Answer with the exact lines of the following material from the one containing "Instruction: Open the Tarloket menu" through the one containing "Where should I", both end lines included.

- _Source records_
Segment Open
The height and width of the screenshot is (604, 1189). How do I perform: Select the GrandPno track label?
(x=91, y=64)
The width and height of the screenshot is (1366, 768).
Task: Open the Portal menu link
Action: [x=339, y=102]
Segment Closed
Segment Open
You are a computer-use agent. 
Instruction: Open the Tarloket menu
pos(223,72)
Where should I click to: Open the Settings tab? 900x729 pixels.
Segment Closed
- _Task answer_
Instruction: Open the Tarloket menu
pos(223,72)
Where should I click to: Open the Settings tab? 900x729 pixels.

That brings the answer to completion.